Olympia- Vera Löwenberg - pixelio.de

Olympia- Vera Löwenberg – pixelio.de

Der griechische Schriftsteller Plutarch überliefert in seiner Lebensbeschreibung des Perikles eine Geschichte über das Ende des Bildhauers Phidias. Dieser habe, so erzählt er, im Auftrag seines Freundes und Gönners Perikles das herrliche Standbild der Göttin Athene im Parthenon-Tempel auf der Akropolis geschaffen.Um Perikles zu treffen, hätten die Athener den Bildhauer jedoch angeklagt, einen Teil des Goldes unterschlagen zu haben, das ihm für die Ausschmückung des Götterbildes übergeben worden war. In weiser Vorraussicht drohender Gefahr hatte Perikles dem Bildhauer aber schon empfohlen, den Schmuck so zu fertigen, dass man ihn jederzeit abnehmen und nachwiegen konnte.


Als sich auf diese Weise die Redlichkeit des Künstlers herausstellte, ersannen die Neider und Feinde eine besser belegbare Anklage und warfen Phidias vor, er habe sich und Perikles auf dem Schild der Göttin ein einer Kampfszene der Amazonen abgebildet und damit das Standbild entwürdigt. Daraufhin wurde er ins Gefängnis geworfen, wo er an einer Krankheit oder an Gift starb.

Phidias war wohl einer der berühmtesten griechischen Bildhauer der Antike

Den Athenern wäre ein solches Vorgehen schon zuzutrauen gewesen; belegen lässt es sich aber ebensowenig wie die spärlichen anderen Taten aus dem Leben dieses wohl größten und berühmtesten griechischen Bildhauers. Nicht einmal seine Werke sind uns erhalten geblieben. Wir kennen sie nur aus Kopien und Beschreibungen. Dabei erregten sie die ungeteilte Bewunderung der Zeitgenossen – und wohl auch ihren Neid, wie uns die kleine Geschichte des Plutarch deutlicher als alles andere beweist!.

Eines dieser Werke , die Zeusstatue von Olympia, wurde sogar zu den sieben Weltwundern der Antike gerechnet und mit den Pyramiden von Ägypten oder dem großartigen Dianatempel von Ephesos auf eine Stufe gestellt.

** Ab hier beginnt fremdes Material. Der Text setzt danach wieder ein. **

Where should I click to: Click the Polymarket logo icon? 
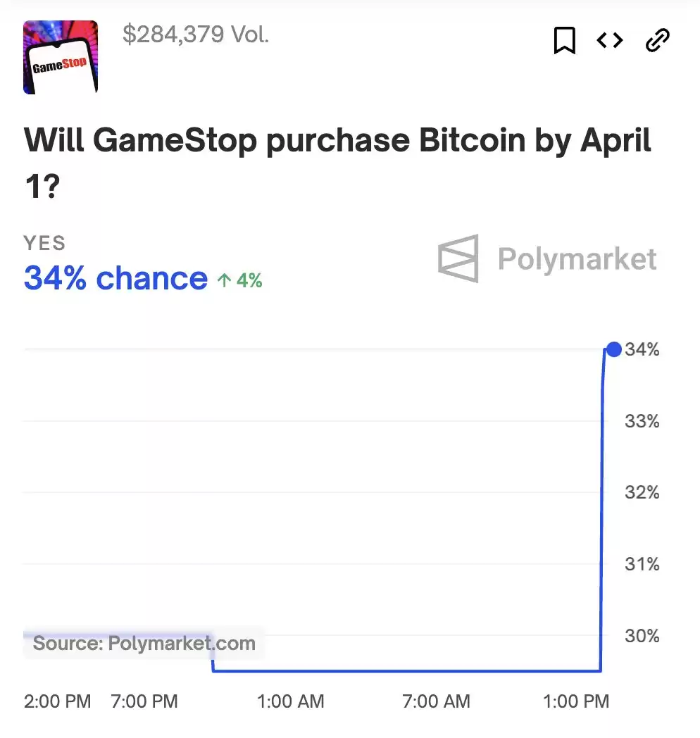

Zueus selbst habe, so erzählt die Sage, den griechen durch einen Blitzstrahl den Ort bezeichnet, an dem er einen Tempel erbaut haben wollte.  Seit 776 v.Chr. trafen sich die besten Sportler aller griechischen Stämme an dieser heiligen Stätte in Olympia zu Ehren des Gottes zu Wettkämpfen. Der Tempel selbst, wurde erst um die Mitte des fünften vorchristlichen Jahrhunderts errichtet.


Wir wissen wenig über Phidias

Wir kennen zwar die bedeutendsten Werke des griechischen Bildhauers Phidias, nicht jedoch seine Lebensdaten.  Er wurde wohl kurz nach 500 v.Chr.  als Sohn des attischen Bildhauers Charmides geboren. In Athen gehörte der hochbegabte Künstler zum Freundeskreis des Perikles und wurde von diesem zum obersten Leiter der Bauarbeiten auf der Akropolis ernannt. Hier schuf er die beiden Statuen der Athene Promachos neben der Athene Parthenos im Parthenon und war maßgebend am Entwurf und der Fertigung des Parthenon-Frieses beteiligt.

Von Athen aus ging er nach Olympia, wo er in mehrjähriger Arbeit  jenes gewaltige Bildnis des Gottes Zeus für den Zeus Tempel schuf, das mit Recht zu den Sieben Weltwundern der Antike gezählt wurde. Über seinen weiteren Lebensweg wissen wir nichts.  Angeblich soller von den Athenern wegen Unterschlagung von Gold und Elfenbein bzw. wegen Gotteslästerung angeklagt worden und im Gefängnis gestorben sein. Nach einer anderen Version konne er nach Slis entfliehen und starb dort nach 450 n.Chr.